I remember when FORREST GUMP came out and the ‘60s political activists in that flick were portrayed as sexist and intolerant and all the things the 1960s activists I knew were fighting against! It seemed so fucking rightwing to me. HAIR wasn’t that bad, it just wasn’t real the way I knew it.
Then I got an e-mail from my friend, the poet Robert Slater, in which he was telling me how much he was digging Rolling Stone magazine’s issue on “The Summer of Love” and he said:
“I realized that in 1967, 40 years ago would have been 1927 & the whole wash of time made sense--as did the comment you made in an e-mail last week about dealing w/ ‘lots of ghosts.’ And there I was, 5 years old,in my grandparent's house, brushing my mother's hair.”
Not that he was 5 in 1967, he’s close to my age, but that the interaction of memory and time does strange things, many of them beautiful.
Which surprisingly many of the actors in HAIR weren’t, except for John Savage, who would have looked much more like the “hippies” I knew if he had been the one with long hair. Maybe I just didn’t get Treat Williams. Not that he didn’t do a good job, I just didn’t buy him as any “hippie” or especially as a hippie leader kind of guy.

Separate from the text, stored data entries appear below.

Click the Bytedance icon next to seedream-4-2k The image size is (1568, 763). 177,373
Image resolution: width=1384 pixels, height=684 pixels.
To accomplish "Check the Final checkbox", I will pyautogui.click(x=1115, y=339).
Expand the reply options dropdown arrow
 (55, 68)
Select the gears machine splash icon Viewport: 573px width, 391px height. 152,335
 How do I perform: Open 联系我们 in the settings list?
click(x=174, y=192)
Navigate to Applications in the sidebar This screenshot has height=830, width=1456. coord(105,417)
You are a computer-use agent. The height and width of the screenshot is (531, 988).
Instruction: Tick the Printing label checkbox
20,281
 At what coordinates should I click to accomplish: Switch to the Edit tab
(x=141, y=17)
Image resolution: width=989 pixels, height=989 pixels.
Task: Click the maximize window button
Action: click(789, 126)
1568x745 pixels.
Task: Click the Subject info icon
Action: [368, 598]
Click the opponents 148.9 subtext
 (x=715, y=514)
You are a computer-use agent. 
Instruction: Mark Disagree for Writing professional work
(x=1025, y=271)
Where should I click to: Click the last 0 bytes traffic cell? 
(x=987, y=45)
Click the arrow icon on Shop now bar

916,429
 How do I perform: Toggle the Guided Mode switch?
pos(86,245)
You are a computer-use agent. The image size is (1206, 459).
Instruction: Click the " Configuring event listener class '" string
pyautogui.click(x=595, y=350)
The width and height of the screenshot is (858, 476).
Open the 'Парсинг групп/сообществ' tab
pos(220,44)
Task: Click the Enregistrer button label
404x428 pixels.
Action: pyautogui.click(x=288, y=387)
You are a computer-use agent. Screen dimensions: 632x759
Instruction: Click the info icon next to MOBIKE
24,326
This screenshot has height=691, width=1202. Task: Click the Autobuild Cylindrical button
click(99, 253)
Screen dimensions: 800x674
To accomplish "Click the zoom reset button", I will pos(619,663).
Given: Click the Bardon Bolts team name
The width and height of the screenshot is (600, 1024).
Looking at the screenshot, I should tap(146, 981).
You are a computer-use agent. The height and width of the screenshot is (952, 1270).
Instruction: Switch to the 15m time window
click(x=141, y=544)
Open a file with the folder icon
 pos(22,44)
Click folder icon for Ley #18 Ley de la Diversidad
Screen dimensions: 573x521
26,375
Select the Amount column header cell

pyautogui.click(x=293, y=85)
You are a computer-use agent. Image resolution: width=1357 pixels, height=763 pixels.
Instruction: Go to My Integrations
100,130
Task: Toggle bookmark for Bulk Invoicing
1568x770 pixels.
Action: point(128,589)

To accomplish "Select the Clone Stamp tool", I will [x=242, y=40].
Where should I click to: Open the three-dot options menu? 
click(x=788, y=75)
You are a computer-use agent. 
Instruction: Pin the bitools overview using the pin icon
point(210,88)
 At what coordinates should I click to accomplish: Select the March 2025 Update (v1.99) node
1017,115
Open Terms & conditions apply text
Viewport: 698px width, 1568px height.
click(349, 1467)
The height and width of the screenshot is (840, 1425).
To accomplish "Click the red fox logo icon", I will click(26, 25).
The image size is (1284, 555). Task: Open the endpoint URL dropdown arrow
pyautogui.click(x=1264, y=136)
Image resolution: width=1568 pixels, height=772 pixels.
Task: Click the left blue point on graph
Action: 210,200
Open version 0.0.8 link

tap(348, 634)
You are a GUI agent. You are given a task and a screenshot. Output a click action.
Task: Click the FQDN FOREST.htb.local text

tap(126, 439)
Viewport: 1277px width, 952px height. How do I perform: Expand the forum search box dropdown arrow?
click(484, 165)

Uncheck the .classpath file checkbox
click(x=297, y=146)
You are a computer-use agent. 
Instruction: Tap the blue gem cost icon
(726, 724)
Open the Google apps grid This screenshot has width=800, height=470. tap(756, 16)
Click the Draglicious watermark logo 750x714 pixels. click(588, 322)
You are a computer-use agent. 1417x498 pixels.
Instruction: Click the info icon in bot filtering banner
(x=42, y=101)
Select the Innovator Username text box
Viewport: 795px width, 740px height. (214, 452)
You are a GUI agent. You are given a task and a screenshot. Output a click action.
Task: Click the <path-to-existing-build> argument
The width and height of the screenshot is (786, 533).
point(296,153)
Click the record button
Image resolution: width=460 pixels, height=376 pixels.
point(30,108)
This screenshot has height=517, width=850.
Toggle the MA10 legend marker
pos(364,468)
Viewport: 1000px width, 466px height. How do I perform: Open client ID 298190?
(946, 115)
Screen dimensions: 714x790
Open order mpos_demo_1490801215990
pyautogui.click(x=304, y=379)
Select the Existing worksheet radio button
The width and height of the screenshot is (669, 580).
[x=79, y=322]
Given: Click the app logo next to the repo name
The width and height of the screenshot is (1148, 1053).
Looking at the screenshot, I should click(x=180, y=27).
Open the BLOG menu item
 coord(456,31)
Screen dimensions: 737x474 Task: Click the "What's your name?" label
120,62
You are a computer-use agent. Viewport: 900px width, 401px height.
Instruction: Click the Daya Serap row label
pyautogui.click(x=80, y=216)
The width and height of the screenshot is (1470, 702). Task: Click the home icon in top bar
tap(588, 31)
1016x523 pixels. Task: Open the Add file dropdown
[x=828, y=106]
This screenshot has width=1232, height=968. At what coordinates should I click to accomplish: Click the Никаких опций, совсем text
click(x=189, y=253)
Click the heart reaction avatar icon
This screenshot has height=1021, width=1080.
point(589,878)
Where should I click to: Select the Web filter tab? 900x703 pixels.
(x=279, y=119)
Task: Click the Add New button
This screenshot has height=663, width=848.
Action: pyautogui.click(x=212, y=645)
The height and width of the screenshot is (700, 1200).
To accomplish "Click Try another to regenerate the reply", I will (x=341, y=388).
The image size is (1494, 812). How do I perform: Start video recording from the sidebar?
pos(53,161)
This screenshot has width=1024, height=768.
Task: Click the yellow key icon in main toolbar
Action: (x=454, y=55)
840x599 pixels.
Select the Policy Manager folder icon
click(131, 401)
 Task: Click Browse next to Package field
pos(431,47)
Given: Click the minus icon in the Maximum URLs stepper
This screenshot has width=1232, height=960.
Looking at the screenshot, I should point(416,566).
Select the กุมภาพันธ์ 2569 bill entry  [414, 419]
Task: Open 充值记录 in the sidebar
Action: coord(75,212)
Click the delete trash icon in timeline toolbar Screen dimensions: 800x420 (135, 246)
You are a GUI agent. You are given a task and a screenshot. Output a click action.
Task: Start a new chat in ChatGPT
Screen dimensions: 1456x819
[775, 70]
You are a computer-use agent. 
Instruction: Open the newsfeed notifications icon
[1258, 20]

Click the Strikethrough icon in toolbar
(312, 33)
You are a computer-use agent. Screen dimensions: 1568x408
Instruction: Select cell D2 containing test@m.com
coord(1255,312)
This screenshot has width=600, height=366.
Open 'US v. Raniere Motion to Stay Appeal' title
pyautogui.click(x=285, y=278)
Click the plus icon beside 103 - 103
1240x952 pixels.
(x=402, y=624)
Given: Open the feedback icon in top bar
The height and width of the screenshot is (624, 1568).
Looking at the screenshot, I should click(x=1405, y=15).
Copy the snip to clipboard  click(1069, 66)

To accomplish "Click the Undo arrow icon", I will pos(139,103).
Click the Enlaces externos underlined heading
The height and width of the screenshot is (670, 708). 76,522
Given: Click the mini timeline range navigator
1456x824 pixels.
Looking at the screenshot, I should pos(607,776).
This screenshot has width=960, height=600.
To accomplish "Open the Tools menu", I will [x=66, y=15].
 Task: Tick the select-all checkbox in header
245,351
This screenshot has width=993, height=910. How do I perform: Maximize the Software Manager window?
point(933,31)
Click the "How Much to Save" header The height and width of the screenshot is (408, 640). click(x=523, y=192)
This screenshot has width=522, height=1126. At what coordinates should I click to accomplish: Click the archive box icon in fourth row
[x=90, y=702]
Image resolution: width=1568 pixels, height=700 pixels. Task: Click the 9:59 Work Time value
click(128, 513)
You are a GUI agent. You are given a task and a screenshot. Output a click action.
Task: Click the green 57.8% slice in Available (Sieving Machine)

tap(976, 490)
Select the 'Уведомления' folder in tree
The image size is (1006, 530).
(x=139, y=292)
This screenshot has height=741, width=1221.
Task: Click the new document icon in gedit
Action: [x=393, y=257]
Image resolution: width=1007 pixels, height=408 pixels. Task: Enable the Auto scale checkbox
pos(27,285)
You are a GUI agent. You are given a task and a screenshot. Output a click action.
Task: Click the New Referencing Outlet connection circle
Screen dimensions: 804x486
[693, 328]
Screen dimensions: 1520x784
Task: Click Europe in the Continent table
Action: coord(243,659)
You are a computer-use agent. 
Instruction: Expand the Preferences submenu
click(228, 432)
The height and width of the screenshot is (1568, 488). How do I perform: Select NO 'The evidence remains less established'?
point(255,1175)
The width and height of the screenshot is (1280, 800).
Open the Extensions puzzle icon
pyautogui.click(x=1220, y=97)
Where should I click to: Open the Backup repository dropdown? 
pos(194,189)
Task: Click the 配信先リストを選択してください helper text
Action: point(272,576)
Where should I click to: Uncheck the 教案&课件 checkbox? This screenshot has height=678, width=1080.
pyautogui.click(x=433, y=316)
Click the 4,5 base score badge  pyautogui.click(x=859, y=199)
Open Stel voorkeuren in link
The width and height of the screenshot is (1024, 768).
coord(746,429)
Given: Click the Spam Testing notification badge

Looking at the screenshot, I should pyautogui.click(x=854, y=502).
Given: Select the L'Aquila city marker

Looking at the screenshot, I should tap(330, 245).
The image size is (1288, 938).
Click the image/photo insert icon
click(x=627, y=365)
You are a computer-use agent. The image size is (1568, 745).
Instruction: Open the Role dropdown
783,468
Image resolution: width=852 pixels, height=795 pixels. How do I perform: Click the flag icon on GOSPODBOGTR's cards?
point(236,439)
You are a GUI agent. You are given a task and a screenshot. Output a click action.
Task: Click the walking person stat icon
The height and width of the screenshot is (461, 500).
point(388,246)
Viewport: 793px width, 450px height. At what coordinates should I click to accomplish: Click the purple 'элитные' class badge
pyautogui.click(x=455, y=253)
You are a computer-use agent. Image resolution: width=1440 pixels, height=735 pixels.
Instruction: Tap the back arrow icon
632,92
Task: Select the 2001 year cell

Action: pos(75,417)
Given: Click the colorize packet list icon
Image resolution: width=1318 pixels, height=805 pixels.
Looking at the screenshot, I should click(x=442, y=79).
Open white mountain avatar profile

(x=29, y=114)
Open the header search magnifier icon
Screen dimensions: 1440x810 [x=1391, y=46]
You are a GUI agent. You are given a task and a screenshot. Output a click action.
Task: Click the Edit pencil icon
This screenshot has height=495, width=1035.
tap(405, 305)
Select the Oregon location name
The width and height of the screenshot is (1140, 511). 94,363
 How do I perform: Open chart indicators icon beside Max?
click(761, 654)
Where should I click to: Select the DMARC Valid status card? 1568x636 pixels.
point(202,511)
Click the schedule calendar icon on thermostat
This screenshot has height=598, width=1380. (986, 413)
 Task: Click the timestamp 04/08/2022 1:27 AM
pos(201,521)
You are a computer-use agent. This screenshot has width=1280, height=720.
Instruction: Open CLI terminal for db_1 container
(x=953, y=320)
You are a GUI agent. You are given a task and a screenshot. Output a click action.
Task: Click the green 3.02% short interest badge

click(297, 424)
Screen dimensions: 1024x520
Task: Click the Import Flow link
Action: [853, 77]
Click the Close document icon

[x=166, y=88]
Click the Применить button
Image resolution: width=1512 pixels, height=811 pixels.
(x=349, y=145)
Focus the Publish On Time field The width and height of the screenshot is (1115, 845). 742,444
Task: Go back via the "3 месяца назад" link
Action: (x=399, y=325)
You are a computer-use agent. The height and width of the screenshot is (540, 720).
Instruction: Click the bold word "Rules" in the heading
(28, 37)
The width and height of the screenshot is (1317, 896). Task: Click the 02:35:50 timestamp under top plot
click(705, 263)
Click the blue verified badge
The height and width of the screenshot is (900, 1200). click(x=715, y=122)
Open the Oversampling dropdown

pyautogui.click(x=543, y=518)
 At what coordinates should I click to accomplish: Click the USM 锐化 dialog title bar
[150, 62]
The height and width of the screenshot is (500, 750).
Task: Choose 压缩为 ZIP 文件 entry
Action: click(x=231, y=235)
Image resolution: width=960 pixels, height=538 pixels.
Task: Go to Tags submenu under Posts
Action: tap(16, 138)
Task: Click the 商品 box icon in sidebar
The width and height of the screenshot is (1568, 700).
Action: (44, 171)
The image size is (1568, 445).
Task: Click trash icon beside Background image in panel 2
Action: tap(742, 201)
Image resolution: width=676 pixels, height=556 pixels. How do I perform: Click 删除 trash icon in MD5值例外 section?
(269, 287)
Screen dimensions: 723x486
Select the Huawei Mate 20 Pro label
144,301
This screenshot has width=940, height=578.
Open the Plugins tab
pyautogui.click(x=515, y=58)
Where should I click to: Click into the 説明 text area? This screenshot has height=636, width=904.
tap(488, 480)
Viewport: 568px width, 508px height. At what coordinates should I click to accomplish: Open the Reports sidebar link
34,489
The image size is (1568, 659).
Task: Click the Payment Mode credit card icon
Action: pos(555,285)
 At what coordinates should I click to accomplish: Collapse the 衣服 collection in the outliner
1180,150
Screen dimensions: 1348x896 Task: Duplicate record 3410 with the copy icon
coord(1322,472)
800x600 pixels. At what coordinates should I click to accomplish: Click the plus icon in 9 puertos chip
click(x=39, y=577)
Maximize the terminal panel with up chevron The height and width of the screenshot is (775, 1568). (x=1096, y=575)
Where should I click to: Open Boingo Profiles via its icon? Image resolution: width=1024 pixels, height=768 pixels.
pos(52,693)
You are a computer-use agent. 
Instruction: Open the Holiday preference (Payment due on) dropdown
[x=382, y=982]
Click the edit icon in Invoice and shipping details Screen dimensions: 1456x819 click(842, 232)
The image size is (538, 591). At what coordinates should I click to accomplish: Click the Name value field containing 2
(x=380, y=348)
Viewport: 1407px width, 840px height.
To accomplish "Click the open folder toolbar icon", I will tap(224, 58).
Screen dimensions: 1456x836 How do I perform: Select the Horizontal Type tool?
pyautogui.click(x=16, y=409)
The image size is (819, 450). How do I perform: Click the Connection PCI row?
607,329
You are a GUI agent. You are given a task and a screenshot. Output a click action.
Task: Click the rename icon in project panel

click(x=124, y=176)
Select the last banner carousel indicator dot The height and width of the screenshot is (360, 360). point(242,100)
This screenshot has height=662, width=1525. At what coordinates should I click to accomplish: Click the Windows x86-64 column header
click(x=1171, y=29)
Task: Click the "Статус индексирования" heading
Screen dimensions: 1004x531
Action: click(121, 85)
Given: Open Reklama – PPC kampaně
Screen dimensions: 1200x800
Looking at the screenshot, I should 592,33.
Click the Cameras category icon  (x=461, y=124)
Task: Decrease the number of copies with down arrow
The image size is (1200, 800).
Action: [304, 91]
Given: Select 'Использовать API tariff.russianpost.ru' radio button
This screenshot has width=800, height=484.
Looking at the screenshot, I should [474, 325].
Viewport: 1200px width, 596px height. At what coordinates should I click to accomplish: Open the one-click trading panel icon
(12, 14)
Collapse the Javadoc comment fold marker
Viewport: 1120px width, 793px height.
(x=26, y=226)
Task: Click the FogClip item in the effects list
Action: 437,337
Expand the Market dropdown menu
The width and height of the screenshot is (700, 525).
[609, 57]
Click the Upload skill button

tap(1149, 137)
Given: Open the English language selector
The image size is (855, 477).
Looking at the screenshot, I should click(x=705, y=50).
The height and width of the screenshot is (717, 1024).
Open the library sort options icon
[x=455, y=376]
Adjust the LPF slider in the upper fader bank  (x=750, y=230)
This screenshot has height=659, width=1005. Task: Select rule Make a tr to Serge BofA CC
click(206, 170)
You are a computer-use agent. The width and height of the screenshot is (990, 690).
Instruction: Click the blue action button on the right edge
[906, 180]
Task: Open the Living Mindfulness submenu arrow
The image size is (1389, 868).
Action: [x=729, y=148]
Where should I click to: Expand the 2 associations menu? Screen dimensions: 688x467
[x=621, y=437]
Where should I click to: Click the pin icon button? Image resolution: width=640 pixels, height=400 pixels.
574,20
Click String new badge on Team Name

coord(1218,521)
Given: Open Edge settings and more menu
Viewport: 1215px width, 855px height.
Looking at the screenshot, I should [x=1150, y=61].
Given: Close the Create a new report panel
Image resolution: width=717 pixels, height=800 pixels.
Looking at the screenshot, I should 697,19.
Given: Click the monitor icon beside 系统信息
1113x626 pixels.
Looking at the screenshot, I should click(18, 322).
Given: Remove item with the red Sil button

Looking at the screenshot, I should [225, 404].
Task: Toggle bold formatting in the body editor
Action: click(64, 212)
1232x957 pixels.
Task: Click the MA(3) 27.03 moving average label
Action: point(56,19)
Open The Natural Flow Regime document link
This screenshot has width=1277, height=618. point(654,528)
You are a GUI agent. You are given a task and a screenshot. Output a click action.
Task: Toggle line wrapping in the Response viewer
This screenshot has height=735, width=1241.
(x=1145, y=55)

But hey, it’s just one version of that time, made several years later. The movie that really captures what was beginning to happen nation wide that summer is the documentary MONTEREY POP. The music was mostly great, and there were a few kids interviewed that were closer to what was really happening to kids then, the way I saw it happening.
Then of course there’s the documentary of the Rolling Stones concert at Altamont where that whole “love” dream died, for many. And in between (only a few months earlier in 1969 actually) there was Woodstock, the orgasmic peak, in many ways, of the spirit of the summer of '67.
I’m gonna have to do a list of films that I think got the times, and often the experiences, that I lived through right, or at least more right than most other films.
But in the meantime, in the spirit of Slater’s observation I’ll share this: my father was born at the end of the 19th Century, I was born at the start of World War Two, and my youngest child, my little boy, was born at the end of the 20th Century. How amazing.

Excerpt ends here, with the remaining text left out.